セッション中には、モデレーターにタスクを読み上げてもらい、それを書面で提供する(1枚に1タスクのみ)。そうすることで、ユーザーに達成を求めているタスクを思い出させることができます。また、セッション中にモデレーターがタスクを繰り返すようにしてください。

やってみよう
リテラシーの低いユーザーを対象としたテストでは、短い休憩時間を設けることを考えます。
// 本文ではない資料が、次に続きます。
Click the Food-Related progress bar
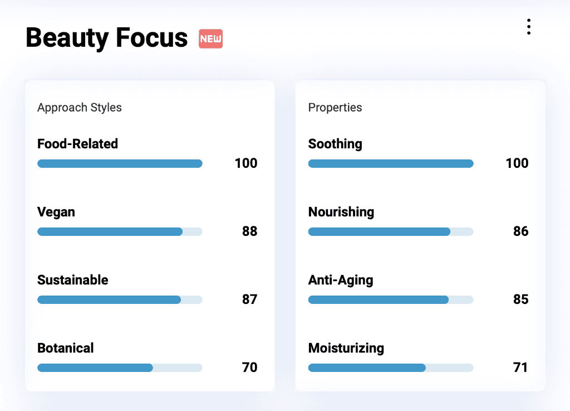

リテラシーの低い参加者は、特定のタスクに集中する傾向があることに覚えておいてください。セッション中、ユーザーには、答えに興味があるのではなく、どこで、どのようにして答えを見つけようとするのかに興味があることを伝えてください。


6.8 モバイルでのテストをしましょう

リテラシーの低いユーザーは、モバイルで情報にアクセスする可能性が高いため、常にモバイルデバイスでウェブサイトをテストしましょう。また、モバイルでテストすることで、レスポンシブデザインに関する情報を収集することができます。ウェブサイトは、さまざまなデバイスで動作するようにすることが大切です。
モバイルでのテストは、デスクトップパソコンでのテストとは異なります。ここでは、リテラシーの低いユーザーを対象としたモバイルテストを行う前に、考えておくべきことをご紹介します。

  • テストセッションを後で見直したり、チームのメンバーと共有したい場合には、モバイルテストのセットアップを使って動きを記録する。事前に技術的なにニーズを十分に考慮すること。

  • (Figure 6.1は省略しますが、説明を紹介しておきます)

    モバイルテスト中の参加者の動きを記録するために、モデレーターが小型カメラを設置している。


  • 参加者には自分のデバイスを使用してもらう。ユーザーは、自分のスマートフォンやタブレットの設定に慣れている―ユーザーが使い慣れたデバイスであなたのサイトを試験してくれれば、より正確な情報を得ることができる。

  • データの使用制限に気を付ける。参加者には自分のデバイスを使うよう求めているため、データ使用について考慮する必要がある。常に参加者が無料WiFiに接続できるようにすること。そして、全般として、彼らに何をしてもらうか―例えばアプリをダウンロードしたり複数の動画を見たりしてもらう必要があるか?―を事前に良く考えること。このような作業は、単純なタスクよりも多くのデータ量を消費する。


まとめ

リテラシーの低いユーザーに対してユーザビリティテストを行うには、特別な準備が必要となります。したがって経験豊かなモデレーターとの協力、参加者にとっての物流上の障壁の排除、わかりやすいテスト資料の作成などの戦略により、成功の可能性を高めることができます。